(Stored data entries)
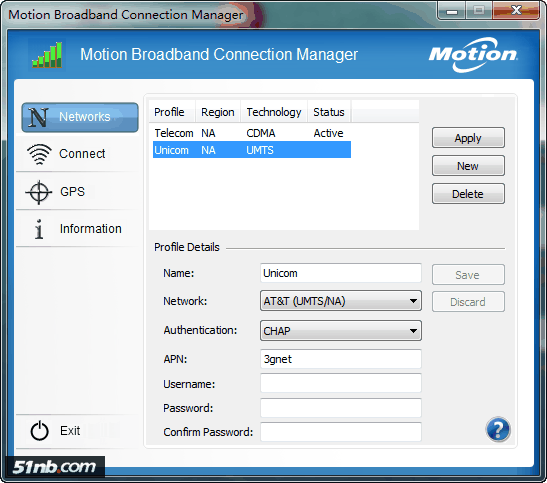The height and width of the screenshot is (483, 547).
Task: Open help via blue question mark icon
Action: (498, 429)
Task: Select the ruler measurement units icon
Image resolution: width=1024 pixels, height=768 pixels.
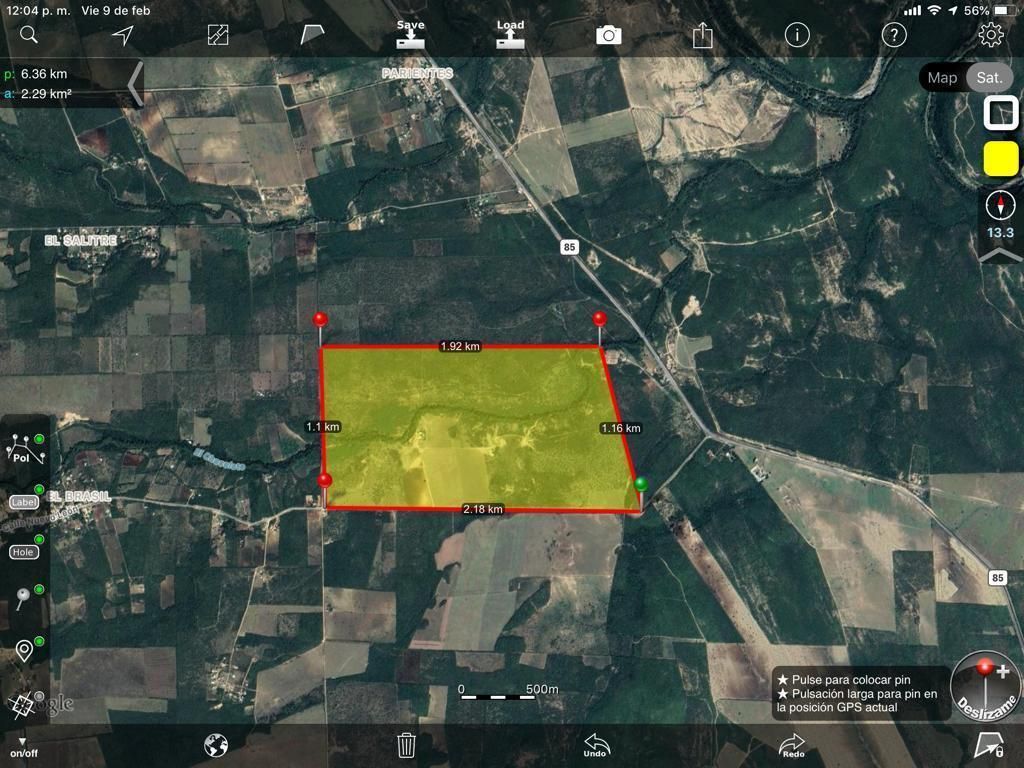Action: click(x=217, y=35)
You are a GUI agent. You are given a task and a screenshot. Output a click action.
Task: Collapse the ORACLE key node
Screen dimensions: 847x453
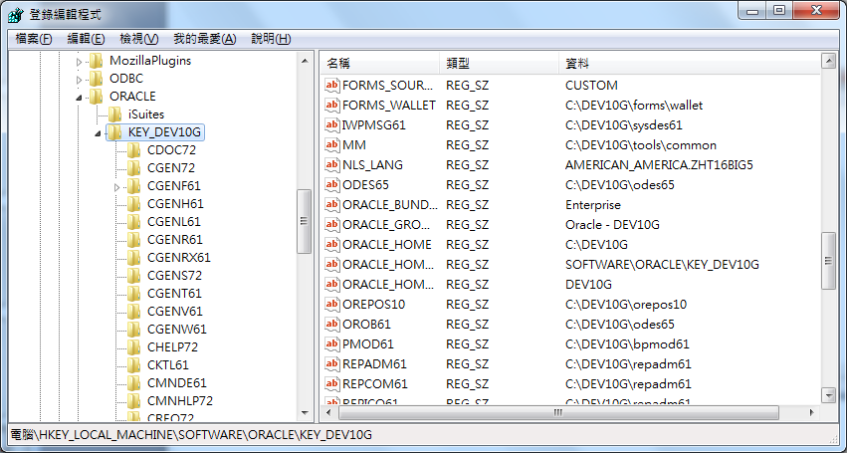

==

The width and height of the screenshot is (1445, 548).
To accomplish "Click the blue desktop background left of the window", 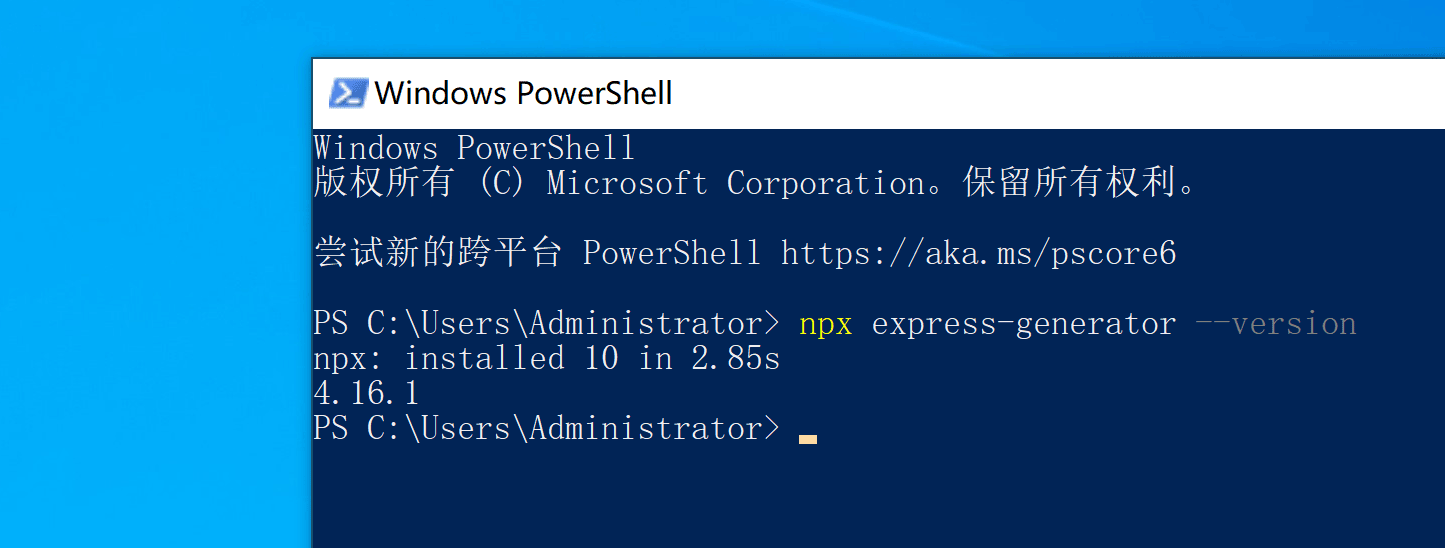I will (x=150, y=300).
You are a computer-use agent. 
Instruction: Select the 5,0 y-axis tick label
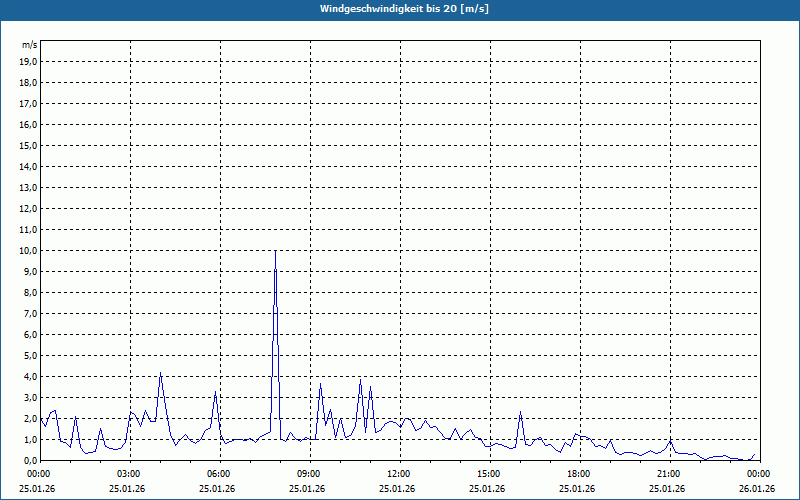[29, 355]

Exercise details. In the records above, find the line with "Task: Select the ruler measurement units icon". Print exactly from there through the line with "Screen dimensions: 847x453", minus the pictures.

Answer space.
Task: Select the ruler measurement units icon
Image resolution: width=1024 pixels, height=768 pixels.
Action: click(x=217, y=35)
You are a GUI agent. You are given a task and a screenshot. Output a click action.
Task: Collapse the ORACLE key node
Screen dimensions: 847x453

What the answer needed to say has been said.